[EXCERPTED TEXT]:
=====

It is so typical of government. The left hand doesn’t know, nor care what the right hand is doing. The President should be orchestrating all these, but we all know he doesn’t. He keeps his hands off until something blows up and even then, he may still do nothing.

That is so unfortunate. Why even waste the staff time of so many capable and dedicated people like Cosette’s PPP Center group, if in the end they will just abandon it?

As for all the talk about supporting SMEs during the APEC business meetings, I got this e-mail from one such SME entrepreneur that speaks for itself.

“President Aquino praised his government for supporting the SMEs and having raised the standard of living of over five million people during his term, all because of SMEs.

“I really can’t understand what he is talking about. We see the opposite. Our laws are such that all the small businesses are at a huge disadvantage today as compared to 20 – 40 years ago.

=====

[TASK DESCRIPTION]:
According to the commentary on government and small businesses, what did President Aquino praise his government for? The entries that follow are drawn from a separate, unrelated source.

[SOURCE DATA]:
=====

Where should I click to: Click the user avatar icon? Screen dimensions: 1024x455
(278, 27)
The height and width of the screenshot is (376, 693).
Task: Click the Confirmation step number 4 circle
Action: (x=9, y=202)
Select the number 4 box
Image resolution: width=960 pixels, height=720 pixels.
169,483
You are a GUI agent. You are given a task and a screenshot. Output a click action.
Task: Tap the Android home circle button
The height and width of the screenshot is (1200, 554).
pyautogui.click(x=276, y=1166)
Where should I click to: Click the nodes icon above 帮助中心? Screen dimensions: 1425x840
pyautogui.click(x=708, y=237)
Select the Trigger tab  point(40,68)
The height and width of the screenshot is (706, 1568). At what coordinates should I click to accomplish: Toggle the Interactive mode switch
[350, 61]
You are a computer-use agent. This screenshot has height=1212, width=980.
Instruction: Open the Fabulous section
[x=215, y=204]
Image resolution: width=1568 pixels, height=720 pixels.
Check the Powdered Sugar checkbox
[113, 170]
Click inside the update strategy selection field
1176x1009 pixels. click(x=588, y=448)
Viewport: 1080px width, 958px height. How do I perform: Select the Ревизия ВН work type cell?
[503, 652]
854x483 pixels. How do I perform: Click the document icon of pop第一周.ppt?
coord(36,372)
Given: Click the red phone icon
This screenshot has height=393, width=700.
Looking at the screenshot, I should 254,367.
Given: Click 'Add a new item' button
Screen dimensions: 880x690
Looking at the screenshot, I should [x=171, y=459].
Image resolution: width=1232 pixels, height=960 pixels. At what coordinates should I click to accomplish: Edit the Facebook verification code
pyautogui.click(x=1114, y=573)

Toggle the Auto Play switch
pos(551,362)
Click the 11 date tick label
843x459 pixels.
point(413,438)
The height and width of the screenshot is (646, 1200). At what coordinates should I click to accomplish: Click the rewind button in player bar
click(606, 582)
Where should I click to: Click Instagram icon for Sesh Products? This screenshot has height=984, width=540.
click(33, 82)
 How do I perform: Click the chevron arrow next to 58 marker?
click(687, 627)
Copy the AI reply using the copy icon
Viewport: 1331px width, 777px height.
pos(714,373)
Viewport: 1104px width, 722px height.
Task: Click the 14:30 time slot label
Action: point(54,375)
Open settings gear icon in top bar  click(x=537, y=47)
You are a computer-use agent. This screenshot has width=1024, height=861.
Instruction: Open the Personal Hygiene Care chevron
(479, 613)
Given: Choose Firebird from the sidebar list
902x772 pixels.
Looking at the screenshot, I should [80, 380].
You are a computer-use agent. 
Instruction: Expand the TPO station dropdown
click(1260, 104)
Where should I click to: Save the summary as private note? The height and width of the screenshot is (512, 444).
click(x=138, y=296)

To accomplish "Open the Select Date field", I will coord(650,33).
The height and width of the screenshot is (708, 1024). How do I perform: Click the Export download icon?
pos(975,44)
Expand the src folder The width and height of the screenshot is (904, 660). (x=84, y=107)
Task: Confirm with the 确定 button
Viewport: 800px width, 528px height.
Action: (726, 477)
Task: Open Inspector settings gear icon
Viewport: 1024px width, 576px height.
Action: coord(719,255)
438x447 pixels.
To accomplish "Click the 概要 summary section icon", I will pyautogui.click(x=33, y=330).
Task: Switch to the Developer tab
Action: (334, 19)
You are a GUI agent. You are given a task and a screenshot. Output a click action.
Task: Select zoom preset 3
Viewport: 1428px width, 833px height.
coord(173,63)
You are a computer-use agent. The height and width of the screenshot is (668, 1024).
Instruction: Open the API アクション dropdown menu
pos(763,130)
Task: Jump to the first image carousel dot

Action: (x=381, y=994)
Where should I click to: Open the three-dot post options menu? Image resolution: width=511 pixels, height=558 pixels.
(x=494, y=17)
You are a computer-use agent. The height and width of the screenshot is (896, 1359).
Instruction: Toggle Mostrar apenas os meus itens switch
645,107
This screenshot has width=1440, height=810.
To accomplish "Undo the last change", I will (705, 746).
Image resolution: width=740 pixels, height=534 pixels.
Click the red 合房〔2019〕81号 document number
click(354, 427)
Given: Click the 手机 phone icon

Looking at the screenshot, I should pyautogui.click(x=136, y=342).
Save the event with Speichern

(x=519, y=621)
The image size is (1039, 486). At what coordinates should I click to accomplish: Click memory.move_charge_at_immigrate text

=====

[EXPECTED ANSWER]:
He praised it for supporting SMEs and for raising the standard of living of over five million people during his term.